[EXTRAIT]
::::
FWB – Suivi de la mise en oeuvre du décret relatif à la lutte contre le violences faites aux femmes

Un décret relatif à la lutte contre les violences faites aux femmes a été voté le 3 mai 2019 pour prendre des mesures concrètes en matière de lutte et de prévention. Qu’en est-il du suivi de la mise en œuvre de ce décret ? Un agenda est-il établi ?

Question de Sabine ROBERTY à Bénédicte LINARD, Ministre de l’enfance, de la santé, de la culture, des médias et des droits des femmes

Madame la Ministre, 21 féminicides ont été recensés depuis le 1er janvier en Belgique. Vous avez rappelé dernièrement ce chiffre en séance plénière du 6 novembre dernier, après les décès de Jill Himpe et d’Aurélie Montchéry, toutes deux tombées sous les coups de leur ex-compagnon. À titre personnel, vous avez déjà eu l’occasion de démontrer votre volonté de collaborer avec vos homologues, d’aller à la rencontre des associations, d’être présente sur le terrain et de prioriser les mesures à prendre.

Le Parlement a voté un décret relatif à la lutte contre les violences faites aux femmes le 3 mai 2019 qui dispose de prendre des mesures concrètes en matière de prévention et de lutte contre les violences à l’égard des femmes. Le texte prévoit la mise en place d’un comité de coordination à la lutte contre les violences faites aux femmes. Il aura pour missions principales de remettre une proposition de plan quinquennal de lutte contre les violences faites aux femmes et d’en assurer le suivi ainsi que de veiller à l’accessibilité des informations ou des divers outils éducatifs et remettre au gouvernement des avis motivés sur les décisions de reconnaissance des collectifs d’associations de lutte contre les violences faites aux femmes.

Pouvez-vous faire le point sur la situation ?

Un agenda est-il déjà fixé pour la mise en œuvre de ce décret et la reconnaissance des collectifs d’associations ?

Quelle place occupe-t-il dans l’ensemble du travail législatif que vous avez déjà amorcé avec vos homologues ?

Pouvez-vous revenir sur les actions programmées ?

Enfin, dans le décret, la prostitution est reprise comme un type de violence sexuelle faite aux femmes. Récemment, les travailleuses du sexe ont témoigné de ne pas être assez écoutées et associées aux réflexions. Une consultation de ce secteur est-elle envisagée ?
::::
[OBJECTIF 1] Extrayez sans aucune modification les lignes des données fournies, à partir de la toute première jusqu'à celle qui contient « click(x=1013, y=417) », celle-ci comprise.

[DONNÉES FOURNIES]
::::
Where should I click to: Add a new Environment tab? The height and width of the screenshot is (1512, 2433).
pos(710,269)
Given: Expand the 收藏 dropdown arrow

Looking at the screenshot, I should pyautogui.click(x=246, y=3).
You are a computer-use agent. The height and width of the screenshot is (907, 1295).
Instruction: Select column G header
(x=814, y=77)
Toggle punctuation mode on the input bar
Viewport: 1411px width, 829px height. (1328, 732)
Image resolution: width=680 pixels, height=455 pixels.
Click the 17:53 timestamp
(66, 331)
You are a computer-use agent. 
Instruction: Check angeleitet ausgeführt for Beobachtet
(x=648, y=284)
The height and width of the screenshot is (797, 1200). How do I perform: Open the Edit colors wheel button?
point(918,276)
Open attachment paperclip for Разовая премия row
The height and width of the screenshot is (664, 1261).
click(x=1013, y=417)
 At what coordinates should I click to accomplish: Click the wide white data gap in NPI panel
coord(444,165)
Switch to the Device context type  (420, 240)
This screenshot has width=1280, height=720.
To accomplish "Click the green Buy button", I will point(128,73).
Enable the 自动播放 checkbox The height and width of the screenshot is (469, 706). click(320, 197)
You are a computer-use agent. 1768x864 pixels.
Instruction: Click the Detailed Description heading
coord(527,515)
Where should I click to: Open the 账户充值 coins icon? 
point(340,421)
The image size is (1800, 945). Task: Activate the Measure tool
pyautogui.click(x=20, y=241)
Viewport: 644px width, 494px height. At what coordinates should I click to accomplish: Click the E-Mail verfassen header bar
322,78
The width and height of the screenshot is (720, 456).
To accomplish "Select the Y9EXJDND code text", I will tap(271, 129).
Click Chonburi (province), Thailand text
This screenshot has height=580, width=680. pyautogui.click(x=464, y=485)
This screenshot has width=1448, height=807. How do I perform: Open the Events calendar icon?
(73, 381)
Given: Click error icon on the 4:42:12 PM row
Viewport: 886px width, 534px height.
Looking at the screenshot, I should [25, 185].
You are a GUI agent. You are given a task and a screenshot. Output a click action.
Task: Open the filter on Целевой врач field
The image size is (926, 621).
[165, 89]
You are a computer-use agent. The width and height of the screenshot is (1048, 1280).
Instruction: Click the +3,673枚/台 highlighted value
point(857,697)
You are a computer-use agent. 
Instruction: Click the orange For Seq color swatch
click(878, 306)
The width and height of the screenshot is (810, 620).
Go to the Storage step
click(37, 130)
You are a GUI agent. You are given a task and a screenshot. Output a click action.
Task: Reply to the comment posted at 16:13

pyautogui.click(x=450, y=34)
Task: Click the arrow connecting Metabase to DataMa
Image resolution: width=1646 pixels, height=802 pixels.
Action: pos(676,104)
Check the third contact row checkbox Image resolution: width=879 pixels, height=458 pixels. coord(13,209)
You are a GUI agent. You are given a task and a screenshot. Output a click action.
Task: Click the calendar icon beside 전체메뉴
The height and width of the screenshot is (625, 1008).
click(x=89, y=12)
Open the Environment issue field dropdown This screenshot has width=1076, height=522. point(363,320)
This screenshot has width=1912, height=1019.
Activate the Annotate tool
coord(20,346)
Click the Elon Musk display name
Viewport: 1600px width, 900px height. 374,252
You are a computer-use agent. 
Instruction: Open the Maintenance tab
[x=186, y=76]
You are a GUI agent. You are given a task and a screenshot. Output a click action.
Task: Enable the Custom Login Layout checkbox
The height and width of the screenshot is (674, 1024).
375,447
::::
[OBJECTIF 2] D'après l'extrait, à quelle date le décret relatif à la lutte contre les violences faites aux femmes a-t-il été voté ?

[RÉPONSE FINALE 1]
Where should I click to: Add a new Environment tab? The height and width of the screenshot is (1512, 2433).
pos(710,269)
Given: Expand the 收藏 dropdown arrow

Looking at the screenshot, I should pyautogui.click(x=246, y=3).
You are a computer-use agent. The height and width of the screenshot is (907, 1295).
Instruction: Select column G header
(x=814, y=77)
Toggle punctuation mode on the input bar
Viewport: 1411px width, 829px height. (1328, 732)
Image resolution: width=680 pixels, height=455 pixels.
Click the 17:53 timestamp
(66, 331)
You are a computer-use agent. 
Instruction: Check angeleitet ausgeführt for Beobachtet
(x=648, y=284)
The height and width of the screenshot is (797, 1200). How do I perform: Open the Edit colors wheel button?
point(918,276)
Open attachment paperclip for Разовая премия row
The height and width of the screenshot is (664, 1261).
click(x=1013, y=417)

[RÉPONSE FINALE 2] Le 3 mai 2019.